High cost for Cormann's bid
Outgoing finance minister Mathias Cormann is flying around Europe on a private RAAF jet to bid for a new job at the OECD.
Mr Cormann has quit the Senate to run for election as president of the Organisation for Economic Co-operation and Development (OECD).
He is meeting with leaders across Europe as part of his campaign, flying on an RAAF plane at a cost to taxpayers of around $4,300 or every hour of flying.
The Prime Minister has defended his jet-setting sometimes-colleague, saying Mr Cormann needs his own plane because coronavirus is “running rampant” across Europe.
“There really wasn’t the practical option to use commercial flights in the time we had available because of COVID,” Scott Morrison told 2GB radio on Wednesday.
“If Mathias was flying around on commercial planes, he would have got COVID. The risk of that was extremely high.”
Mr Morrison says the money spent - set to be in the millions by the time the trip is over - is justified because Australia has never held a leadership role at the OECD; an organisation whose member countries collectively comprise about 62.2 per cent of global GDP.
Taxpayers are also funding a team of around 8 staff working 24/7 from the Department of Foreign Affairs and Trade (DFAT) to manage Mr Cormann’s globetrotting campaign, dubbed the ‘COVID Contiki’.
The government says it will not divulge the exact costs of Mr Cormann’s campaign, because it believes that knowing how much Australia is spending may erode some competitive edge against the 10 other candidates vying for the OECD position.
Mr Cormann has already met key players in Turkey, Denmark, Germany, Switzerland, Slovenia, Luxembourg, Belgium, Spain and Portugal over the last two weeks, and is planning to meet decision-makers in Austria, the Slovak Republic, Hungary, France, Chile, and Colombia in coming weeks.

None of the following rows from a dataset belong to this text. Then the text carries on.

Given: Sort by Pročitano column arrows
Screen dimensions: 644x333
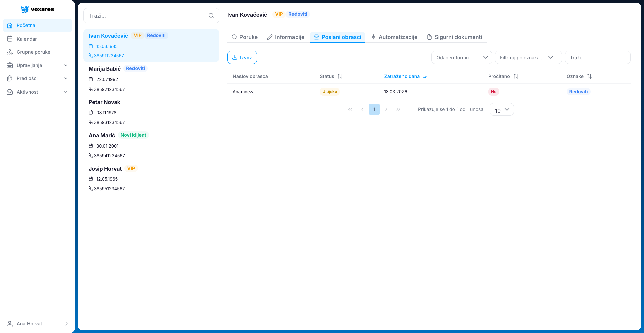Looking at the screenshot, I should point(516,76).
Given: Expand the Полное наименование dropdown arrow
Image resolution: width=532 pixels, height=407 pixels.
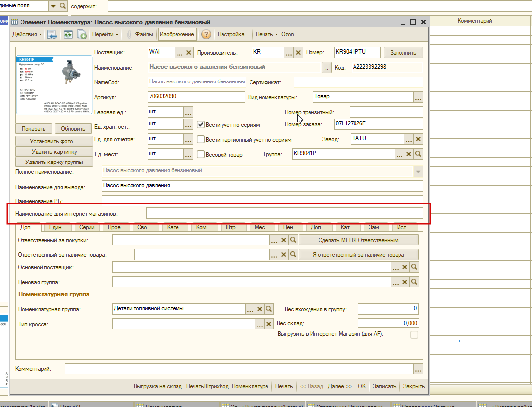Looking at the screenshot, I should point(418,172).
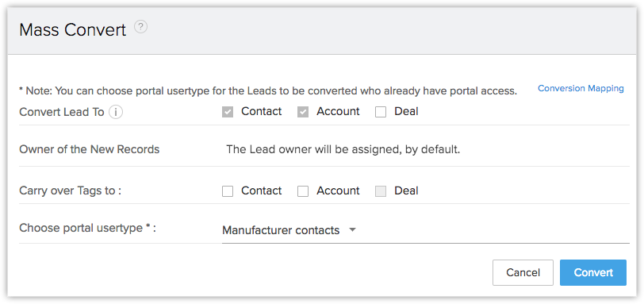Click the Choose portal usertype label

pyautogui.click(x=87, y=228)

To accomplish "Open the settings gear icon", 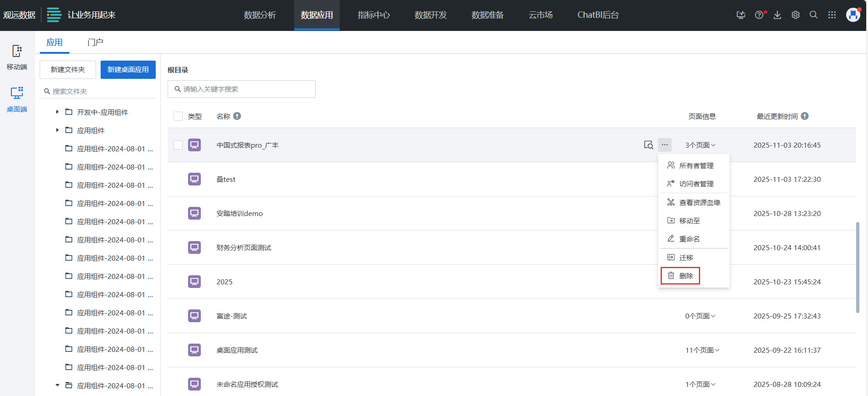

Mr Cormann will be interviewed for the position of secretary-general by OECD member state ambassadors in France at the end of his trip.
He may be relying on short memories or forgiving attitudes among some of his European counterparts, who have been frustrated in the past by Australia’s refusal to engage in carbon markets or undertake meaningful emissions reductions.
The OECD’s membership is dominated by European countries with more ambitious emissions reduction commitments than Australia.
But still, Mr Cormann has sent out a “vision statement” for the position, which has been obtained by reporters, in which he says “effective global action on climate change is a must and we must get to zero net emissions as soon as possible”.
“Climate policy responses will increasingly need to factor into long-term planning,” Mr Cormann says.
Australian Greens leader, Adam Bandt, has also written to each nation voting in the OECD process, warning them that appointing Mr Cormann as secretary general would be “a blow to tackling climate change”.
Labor supports Mr Cormann’s nomination. However, Labor Senate leader Penny Wong says that if the former finance minister is ultimately rejected by selectors; “I would venture this view, which is that the fact that Scott Morrison has been so isolated on climate, refused to be part of the solution, simply continues to be part of the problem – that would be a big reason why.”